Доктор вышел на рассвете из лаборатории и, увидев Диану, стал ее журить за то, что она не спит; язык ее не повернулся, она ни слова не могла сказать, она только поцеловала руку у доктора.

– Ты боишься, что со мной что-нибудь случится, – сказал он, – пожалуйста, этого не делай. Иди сейчас же спать. Не бойся!

Диана повиновалась и ушла в свою комнату, не произнеся ни слова.

На другой день она старалась рассеяться, забыть то, что с ней произошло. В лаборатории доктора дела шли успешно, опыт был налажен и обещал дать хорошие результаты; все было предусмотрено, и доктор стал позволять себе некоторую роскошь – жареных цыплят и вино.

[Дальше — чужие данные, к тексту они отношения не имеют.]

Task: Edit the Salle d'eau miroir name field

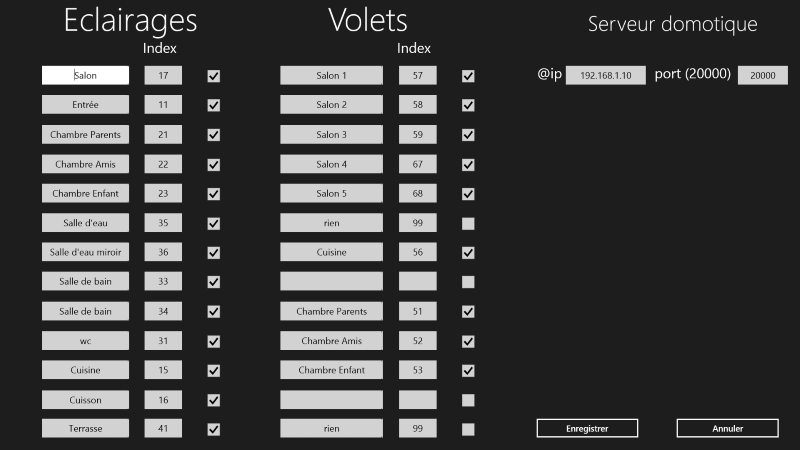Action: 85,252
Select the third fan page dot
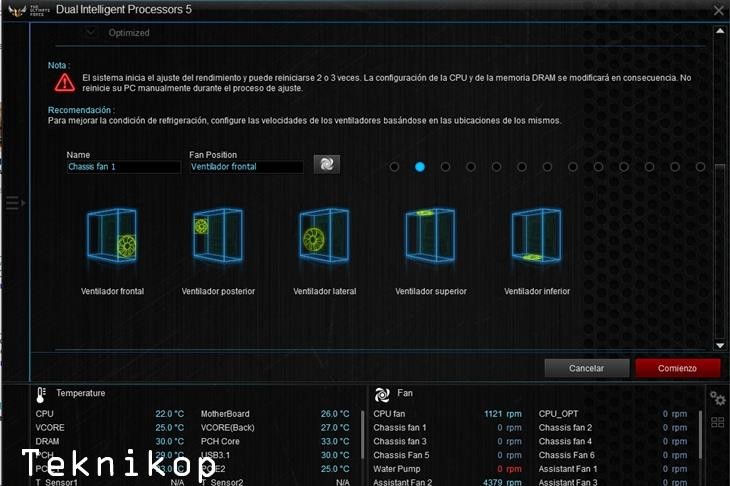Screen dimensions: 730x486 (x=445, y=167)
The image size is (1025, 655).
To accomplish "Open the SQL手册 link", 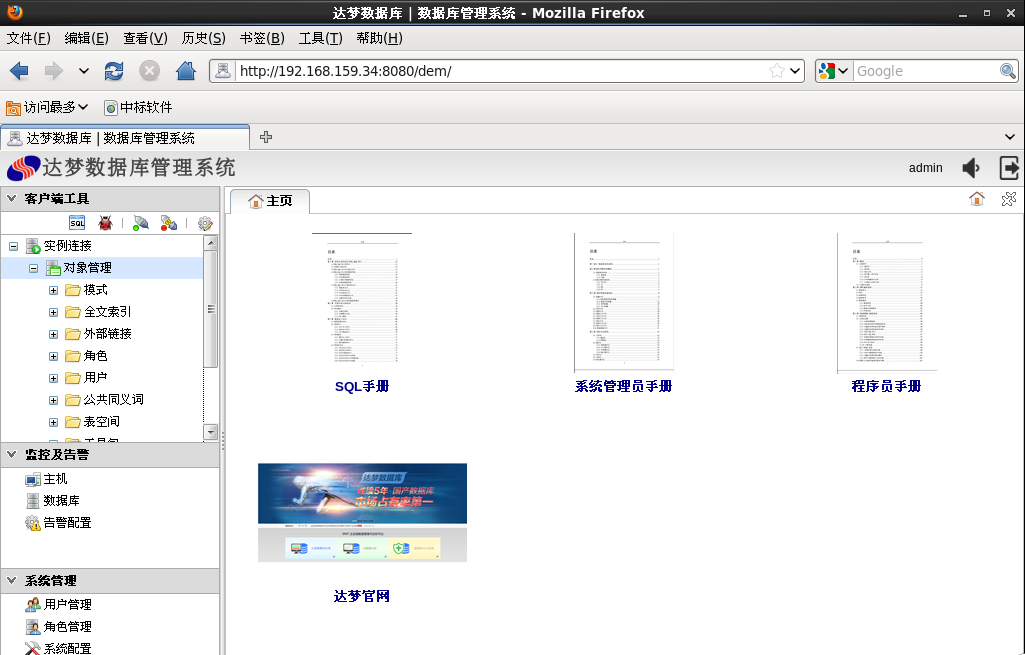I will (x=360, y=387).
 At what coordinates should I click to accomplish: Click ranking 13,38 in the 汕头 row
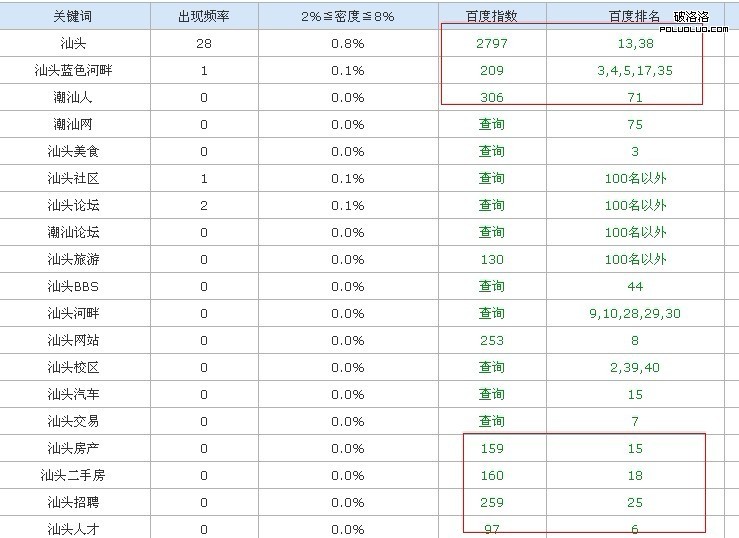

За завтраком, за обедом и за ужином Диана весело болтала, рассказывала доктору Фиденциусу анекдоты, сообщала все слухи, которые ходят в окрестностях об их доме и о них самих.

– Отчего ты сегодня не гуляла? – спросил ее доктор.

– Не хочу, – сказала она, – я теперь гулять больше не буду. Когда я ухожу далеко, я сиротею. Я отрываюсь от тебя, учитель. У нас хороший сад. Зачем мне далеко уходить?

Сама она постлала доктору постель. Он пожелал Диане спокойной ночи и крепко пожал ее горячую руку.

Она ушла к себе с веселой улыбкой на губах; но, как только осталась одна, тоска охватила ее. Она вспомнила знойное прошлое, молодого бандита под пробковым дубом. Неистребимое чувство роптало в ней. Она думала о том, кто уже овладел ей.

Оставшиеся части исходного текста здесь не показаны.